▸ Your assignment
Can you return the records below exactly as they stand, but only from the first line through the one with "Añadir al carrito [button] (455, 1632)"?

▸ Data for processing
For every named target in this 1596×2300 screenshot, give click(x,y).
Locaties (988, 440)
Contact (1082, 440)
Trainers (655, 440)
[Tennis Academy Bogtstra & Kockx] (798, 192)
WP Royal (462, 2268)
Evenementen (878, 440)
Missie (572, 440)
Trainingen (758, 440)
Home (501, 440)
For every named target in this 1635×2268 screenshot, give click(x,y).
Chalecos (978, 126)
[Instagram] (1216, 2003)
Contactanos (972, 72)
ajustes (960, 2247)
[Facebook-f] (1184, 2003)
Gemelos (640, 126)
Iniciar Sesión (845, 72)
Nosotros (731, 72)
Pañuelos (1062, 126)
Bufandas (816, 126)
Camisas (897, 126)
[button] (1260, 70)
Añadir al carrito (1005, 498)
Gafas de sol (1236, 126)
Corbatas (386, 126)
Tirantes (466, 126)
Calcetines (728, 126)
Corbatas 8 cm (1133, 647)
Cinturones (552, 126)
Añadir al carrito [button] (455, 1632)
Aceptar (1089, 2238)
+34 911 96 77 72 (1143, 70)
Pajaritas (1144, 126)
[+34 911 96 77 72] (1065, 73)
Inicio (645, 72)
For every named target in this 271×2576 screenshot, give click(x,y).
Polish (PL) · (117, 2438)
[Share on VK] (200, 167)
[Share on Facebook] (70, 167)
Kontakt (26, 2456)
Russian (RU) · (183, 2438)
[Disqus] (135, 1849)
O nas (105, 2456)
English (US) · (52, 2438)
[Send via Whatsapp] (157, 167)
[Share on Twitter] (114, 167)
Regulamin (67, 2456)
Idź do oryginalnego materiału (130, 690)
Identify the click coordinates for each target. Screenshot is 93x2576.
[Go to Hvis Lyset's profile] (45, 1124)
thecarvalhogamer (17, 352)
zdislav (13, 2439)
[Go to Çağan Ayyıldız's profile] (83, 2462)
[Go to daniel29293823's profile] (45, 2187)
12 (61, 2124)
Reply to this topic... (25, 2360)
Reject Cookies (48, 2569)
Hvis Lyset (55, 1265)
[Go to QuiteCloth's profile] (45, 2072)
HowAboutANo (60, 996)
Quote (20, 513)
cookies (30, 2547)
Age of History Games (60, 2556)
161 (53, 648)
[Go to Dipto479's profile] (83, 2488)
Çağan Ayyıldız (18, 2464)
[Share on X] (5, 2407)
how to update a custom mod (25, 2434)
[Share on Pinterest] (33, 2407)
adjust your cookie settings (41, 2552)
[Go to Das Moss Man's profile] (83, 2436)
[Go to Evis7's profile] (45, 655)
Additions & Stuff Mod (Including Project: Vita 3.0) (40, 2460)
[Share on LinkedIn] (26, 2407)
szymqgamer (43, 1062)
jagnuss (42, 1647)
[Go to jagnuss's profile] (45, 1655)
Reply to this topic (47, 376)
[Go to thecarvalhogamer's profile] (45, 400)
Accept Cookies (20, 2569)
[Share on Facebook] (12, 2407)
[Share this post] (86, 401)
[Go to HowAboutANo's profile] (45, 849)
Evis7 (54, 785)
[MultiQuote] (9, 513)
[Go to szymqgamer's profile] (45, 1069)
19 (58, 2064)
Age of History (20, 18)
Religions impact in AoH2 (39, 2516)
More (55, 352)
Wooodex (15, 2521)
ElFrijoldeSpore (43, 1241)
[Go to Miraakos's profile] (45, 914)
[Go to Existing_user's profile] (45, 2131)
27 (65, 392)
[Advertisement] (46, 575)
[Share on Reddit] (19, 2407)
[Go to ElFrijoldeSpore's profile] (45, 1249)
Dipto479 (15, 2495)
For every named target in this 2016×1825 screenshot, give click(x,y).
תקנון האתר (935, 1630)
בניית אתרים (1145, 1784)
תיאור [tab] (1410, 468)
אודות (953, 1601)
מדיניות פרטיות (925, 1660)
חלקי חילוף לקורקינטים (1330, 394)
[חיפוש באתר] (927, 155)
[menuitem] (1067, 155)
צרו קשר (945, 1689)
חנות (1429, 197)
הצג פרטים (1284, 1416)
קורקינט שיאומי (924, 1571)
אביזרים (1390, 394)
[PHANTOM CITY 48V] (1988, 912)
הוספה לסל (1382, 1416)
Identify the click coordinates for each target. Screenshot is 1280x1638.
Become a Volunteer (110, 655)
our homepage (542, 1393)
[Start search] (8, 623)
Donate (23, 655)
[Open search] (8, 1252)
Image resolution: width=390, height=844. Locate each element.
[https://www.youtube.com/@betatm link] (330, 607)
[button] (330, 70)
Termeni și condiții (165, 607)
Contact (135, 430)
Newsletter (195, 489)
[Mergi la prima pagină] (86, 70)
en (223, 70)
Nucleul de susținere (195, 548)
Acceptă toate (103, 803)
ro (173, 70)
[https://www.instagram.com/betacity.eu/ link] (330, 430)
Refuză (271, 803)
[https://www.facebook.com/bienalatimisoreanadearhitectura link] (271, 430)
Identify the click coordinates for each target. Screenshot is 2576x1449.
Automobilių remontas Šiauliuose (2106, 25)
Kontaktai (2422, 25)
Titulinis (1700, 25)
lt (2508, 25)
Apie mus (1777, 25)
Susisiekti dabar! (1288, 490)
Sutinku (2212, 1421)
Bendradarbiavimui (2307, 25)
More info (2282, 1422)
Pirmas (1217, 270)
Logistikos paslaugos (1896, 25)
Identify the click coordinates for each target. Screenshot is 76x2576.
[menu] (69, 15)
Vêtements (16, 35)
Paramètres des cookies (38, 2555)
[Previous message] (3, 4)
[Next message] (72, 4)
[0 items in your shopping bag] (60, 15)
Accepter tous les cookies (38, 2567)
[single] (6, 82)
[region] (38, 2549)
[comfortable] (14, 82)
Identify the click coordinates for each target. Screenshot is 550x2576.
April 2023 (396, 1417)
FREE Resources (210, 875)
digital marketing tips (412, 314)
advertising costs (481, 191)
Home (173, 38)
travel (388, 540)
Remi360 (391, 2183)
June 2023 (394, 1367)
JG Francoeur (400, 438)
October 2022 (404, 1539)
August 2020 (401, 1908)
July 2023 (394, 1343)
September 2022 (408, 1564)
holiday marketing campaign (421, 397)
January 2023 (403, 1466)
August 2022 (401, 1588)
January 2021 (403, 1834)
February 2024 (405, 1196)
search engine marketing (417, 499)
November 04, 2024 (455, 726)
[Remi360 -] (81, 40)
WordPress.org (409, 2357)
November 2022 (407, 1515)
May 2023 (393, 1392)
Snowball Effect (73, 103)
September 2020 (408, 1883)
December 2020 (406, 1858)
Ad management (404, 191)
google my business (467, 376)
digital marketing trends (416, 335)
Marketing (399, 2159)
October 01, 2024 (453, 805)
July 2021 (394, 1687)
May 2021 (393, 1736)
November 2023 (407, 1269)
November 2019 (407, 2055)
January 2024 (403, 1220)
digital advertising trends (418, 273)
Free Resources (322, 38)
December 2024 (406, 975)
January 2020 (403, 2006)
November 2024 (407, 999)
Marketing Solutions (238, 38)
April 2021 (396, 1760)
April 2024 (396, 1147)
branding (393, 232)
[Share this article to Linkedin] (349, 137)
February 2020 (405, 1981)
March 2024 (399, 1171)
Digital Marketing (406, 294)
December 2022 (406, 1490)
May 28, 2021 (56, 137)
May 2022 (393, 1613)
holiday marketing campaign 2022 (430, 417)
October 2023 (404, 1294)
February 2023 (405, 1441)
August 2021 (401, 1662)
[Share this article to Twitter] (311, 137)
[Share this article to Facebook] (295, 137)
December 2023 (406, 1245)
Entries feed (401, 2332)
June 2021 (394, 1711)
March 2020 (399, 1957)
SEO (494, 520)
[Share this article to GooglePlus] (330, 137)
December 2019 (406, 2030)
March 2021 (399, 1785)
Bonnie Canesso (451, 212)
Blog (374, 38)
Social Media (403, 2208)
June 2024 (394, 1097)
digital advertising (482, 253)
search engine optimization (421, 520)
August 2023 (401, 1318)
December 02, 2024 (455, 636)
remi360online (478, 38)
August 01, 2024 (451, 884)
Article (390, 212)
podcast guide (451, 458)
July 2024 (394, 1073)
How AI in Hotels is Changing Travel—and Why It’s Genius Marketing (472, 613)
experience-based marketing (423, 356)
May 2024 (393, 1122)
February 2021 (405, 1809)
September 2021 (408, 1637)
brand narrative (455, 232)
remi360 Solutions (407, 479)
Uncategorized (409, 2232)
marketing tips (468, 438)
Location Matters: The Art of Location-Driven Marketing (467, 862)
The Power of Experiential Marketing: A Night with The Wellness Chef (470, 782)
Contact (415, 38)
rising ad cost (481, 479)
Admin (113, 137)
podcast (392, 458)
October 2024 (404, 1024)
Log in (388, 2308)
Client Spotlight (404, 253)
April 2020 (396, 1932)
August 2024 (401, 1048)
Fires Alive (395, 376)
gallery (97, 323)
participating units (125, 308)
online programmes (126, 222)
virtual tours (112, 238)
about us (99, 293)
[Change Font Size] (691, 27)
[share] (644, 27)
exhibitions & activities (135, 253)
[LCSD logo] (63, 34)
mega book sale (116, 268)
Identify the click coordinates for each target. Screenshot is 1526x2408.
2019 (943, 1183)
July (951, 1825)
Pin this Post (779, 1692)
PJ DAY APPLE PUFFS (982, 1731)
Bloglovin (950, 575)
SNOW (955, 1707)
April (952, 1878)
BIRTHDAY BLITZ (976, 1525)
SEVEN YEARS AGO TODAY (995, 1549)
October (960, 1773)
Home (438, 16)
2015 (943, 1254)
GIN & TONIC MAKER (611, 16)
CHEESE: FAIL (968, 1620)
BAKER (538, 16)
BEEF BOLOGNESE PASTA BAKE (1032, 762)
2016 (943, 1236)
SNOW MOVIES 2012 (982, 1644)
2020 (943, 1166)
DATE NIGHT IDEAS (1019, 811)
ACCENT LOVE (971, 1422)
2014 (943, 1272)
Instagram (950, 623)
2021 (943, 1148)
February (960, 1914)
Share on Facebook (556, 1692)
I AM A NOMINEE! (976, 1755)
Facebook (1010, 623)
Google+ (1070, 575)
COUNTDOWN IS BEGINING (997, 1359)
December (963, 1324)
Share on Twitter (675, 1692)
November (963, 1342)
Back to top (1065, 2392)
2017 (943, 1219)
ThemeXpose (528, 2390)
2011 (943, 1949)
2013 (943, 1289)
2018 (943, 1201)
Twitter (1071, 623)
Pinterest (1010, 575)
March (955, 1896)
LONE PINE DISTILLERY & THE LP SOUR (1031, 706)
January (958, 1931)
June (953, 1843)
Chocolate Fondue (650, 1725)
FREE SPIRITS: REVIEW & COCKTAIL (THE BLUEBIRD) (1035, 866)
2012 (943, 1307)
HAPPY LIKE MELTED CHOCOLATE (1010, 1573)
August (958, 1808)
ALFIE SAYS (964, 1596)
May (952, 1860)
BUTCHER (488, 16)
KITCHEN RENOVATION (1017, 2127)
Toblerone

▸ Exercise answer
For every named target in this 1596×2300 screenshot, give click(x,y).
Locaties (988, 440)
Contact (1082, 440)
Trainers (655, 440)
[Tennis Academy Bogtstra & Kockx] (798, 192)
WP Royal (462, 2268)
Evenementen (878, 440)
Missie (572, 440)
Trainingen (758, 440)
Home (501, 440)
For every named target in this 1635×2268 screenshot, give click(x,y).
Chalecos (978, 126)
[Instagram] (1216, 2003)
Contactanos (972, 72)
ajustes (960, 2247)
[Facebook-f] (1184, 2003)
Gemelos (640, 126)
Iniciar Sesión (845, 72)
Nosotros (731, 72)
Pañuelos (1062, 126)
Bufandas (816, 126)
Camisas (897, 126)
[button] (1260, 70)
Añadir al carrito (1005, 498)
Gafas de sol (1236, 126)
Corbatas (386, 126)
Tirantes (466, 126)
Calcetines (728, 126)
Corbatas 8 cm (1133, 647)
Cinturones (552, 126)
Añadir al carrito [button] (455, 1632)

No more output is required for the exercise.